15. In Paragraph 3 of the Circular, the RBI has recognized three types of factoring services: 

  • (i) factoring “without recourse", where banks will have no recourse against the assignor (owner of the receivable), except in the case of misrepresentation or non-performance of obligations by the assignor; 

  • (ii) factoring “with recourse”, where the sale of the receivables by the assignor to the banks would not amount to a true sale on the books of the assignor and the assignor would remain liable for any amount not paid by the debtor (the purchaser of goods) to the Bank; and 

  • (iii) factoring with “limited recourse”, where the conditions of recourse may be contractually agreed between the bank and the assignor. 

 

# 16. The circular prescribes the prudential norms and exposure norms in relation to the different kinds of factoring in Paragraphs 5 and 6 as extracted hereunder: 

  • "5. Classification - Prudential Norms  Factoring would be treated on par with loans and advances and accordingly extant prudential norms on loans and advances would be applicable to this activity. It is further clarified that a receivable acquired under factoring which is not paid within 90 days of the due date should be treated as non-performing asset (NPA) irrespective of when the receivable was acquired by the factor or whether the factoring was carried out on with recourse basis or non-recourse basis. The entity on which the exposure was booked should be shown as NPA and provisioning made accordingly. 

  • 6. Exposure Norms-Single and Group Borrower Limits The facilities extended by way of factoring services would be covered within the overall exposure ceiling. The exposure shall be reckoned as under: 

  • (a) In case of factoring on with-recourse basis, the exposure would be reckoned on the assignor. ( Emphasis supplied) 

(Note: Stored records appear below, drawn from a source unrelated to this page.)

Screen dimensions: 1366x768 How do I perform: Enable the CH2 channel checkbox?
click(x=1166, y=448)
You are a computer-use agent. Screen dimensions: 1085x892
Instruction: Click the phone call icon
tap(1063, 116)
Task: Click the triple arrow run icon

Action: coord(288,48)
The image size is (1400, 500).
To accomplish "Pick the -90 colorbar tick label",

  • (b) In case of factoring on without-recourse basis, the exposure would be reckoned on the debtor, irrespective of credit risk cover/protection provided, except in cases of international factoring where the entire credit risk has been assumed by the import factor." 


# 17. The above clarification by the RBI makes it abundantly clear that in the case of factoring "with recourse", the exposure is to be reckoned on the assignor and in the case of factoring "without recourse", the exposure is to be reckoned on the debtor (person liable to pay the receivable). 


# 18. In other words, in a case of factoring with recourse, it is the assignor, who will be the borrower and in cases of factoring without recourse, it will be the debtor (purchaser of invoiced goods or person liable to pay the receivable) who will be the borrower. 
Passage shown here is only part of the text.